During the 1850s, John Lewis, later the founder of a rival department store, worked for Peter Robinson, initially as a drapery assistant, but worked his way up to being the youngest silk buyer in London. In 1864 he was offered a partnership in the business, but declined. Instead, he opened his own drapery on Oxford Street. Peter Robinson, the founder is buried in a family grave at Highgate Cemetery. Robinson died in 1895 leaving the large sum of £ 1,119,660 in his will. (worth £ 113.5 million in 2022)

The current building at Oxford Circus was designed by architect Henry Tanner Junior. Being completed in 1912, it is Grade II listed. The building was substantially extended in 1923.

The business grew into a small chain of department stores and in 1946, Burton's (which became the Arcadia Group) took over the chain. The business continued to expand, with new stores opening across the United Kingdom, including Lime Street in Liverpool. Anglia Television televised the opening in 1961 of the Peter Robinson Store in Norwich (later a Topshop). At the height of the business Peter Robinson had 39 stores.

In 1964, to try to attract the younger buyer, Peter Robinson's Topshop was opened on the third floor of the Sheffield store (located in Angel Street). In 1965, the basement of the Oxford Circus store was converted to be a Peter Robinson Topshop.
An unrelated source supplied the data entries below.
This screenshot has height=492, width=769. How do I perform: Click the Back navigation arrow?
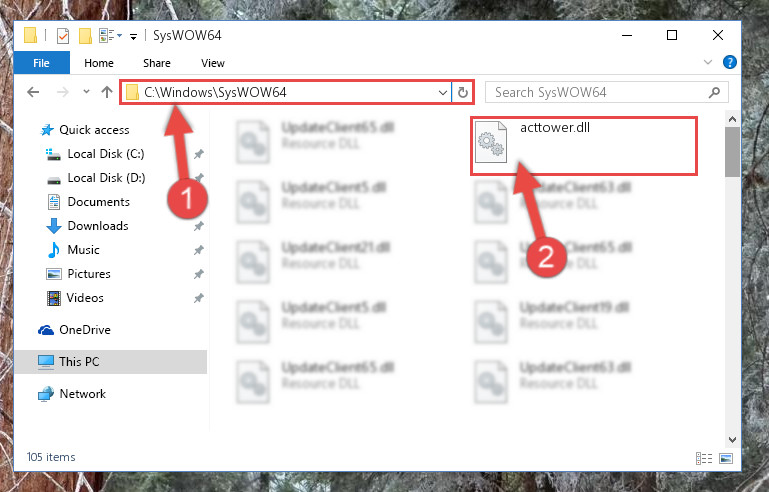(x=33, y=92)
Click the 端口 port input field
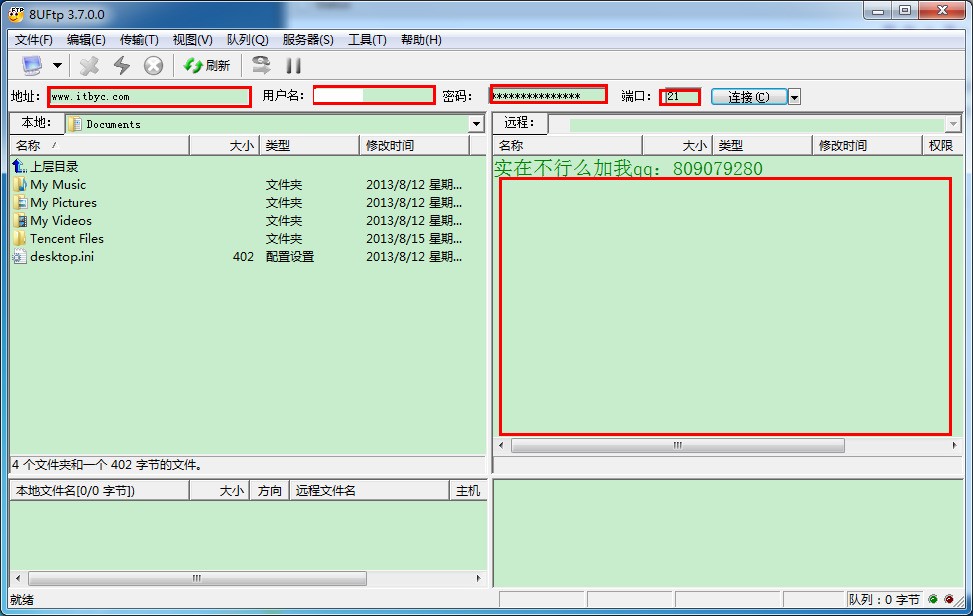 click(x=681, y=97)
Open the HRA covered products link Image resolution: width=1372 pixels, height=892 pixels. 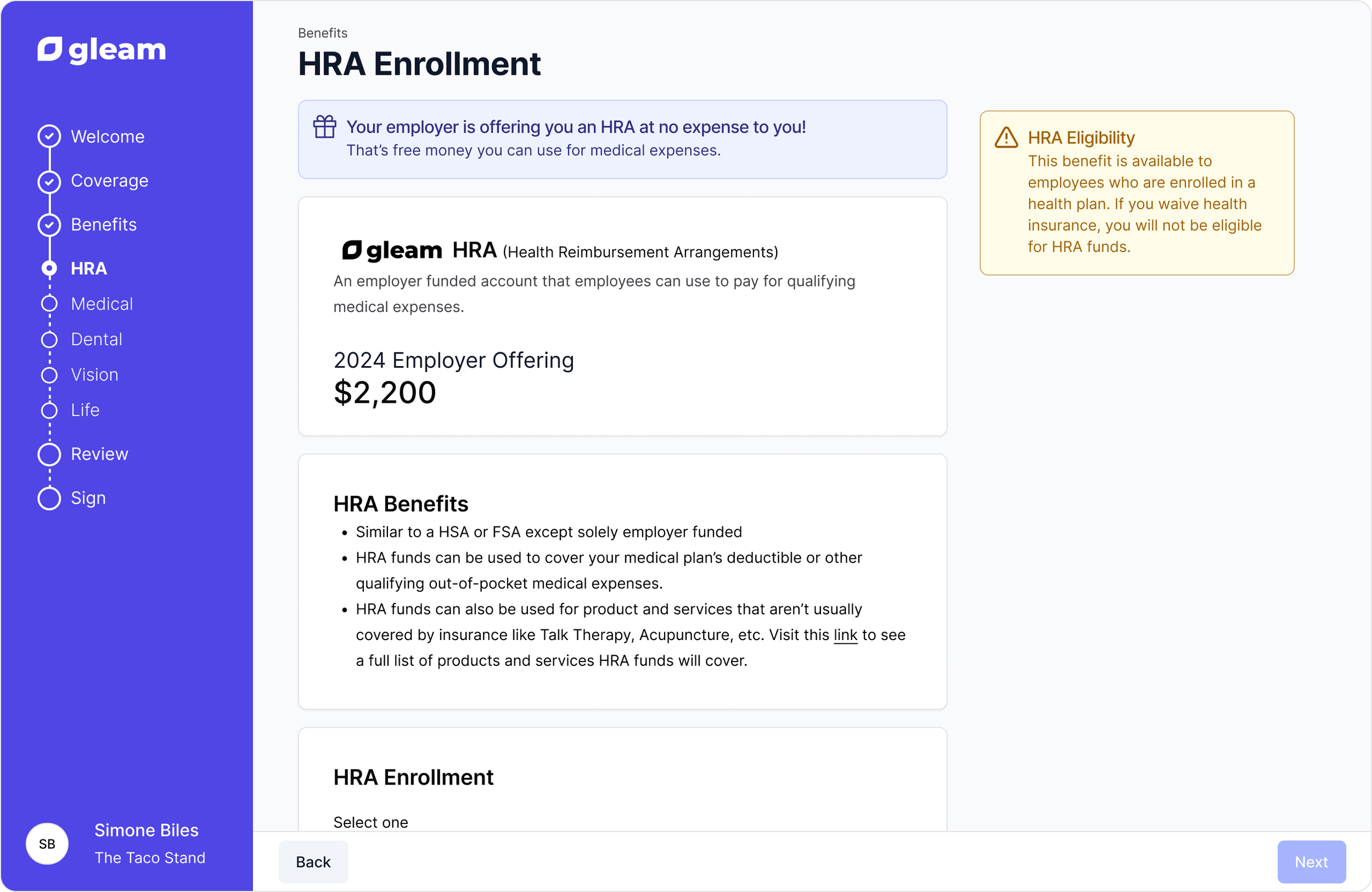[x=845, y=635]
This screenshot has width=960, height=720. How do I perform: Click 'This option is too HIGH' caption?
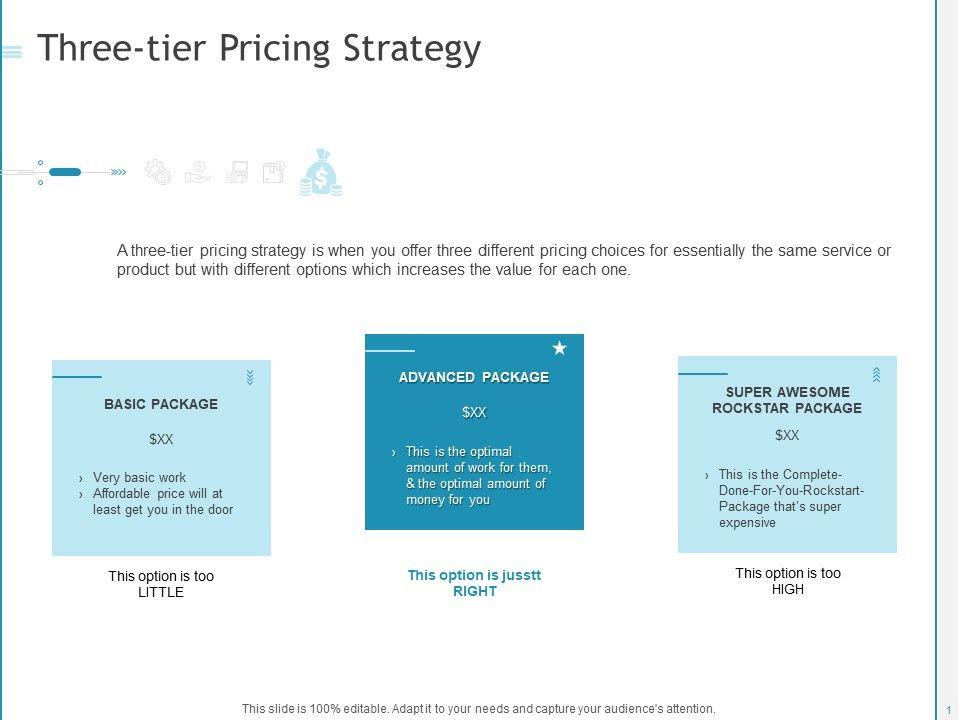(x=788, y=581)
In 1970, George Martin's Associated Independent Recording company opened the first AIR Studios recording complex on the top floor of the Oxford Circus building, where it remained in operation until 1992.

In 1974, Burton's Group, the parent company decided that Peter Robinson and Topshop should be separated, with Peter Robinson aiming for the over 25s. The number of stores was reduced from 22 to six. By the end of the 1970s the Peter Robinson brand had all but disappeared.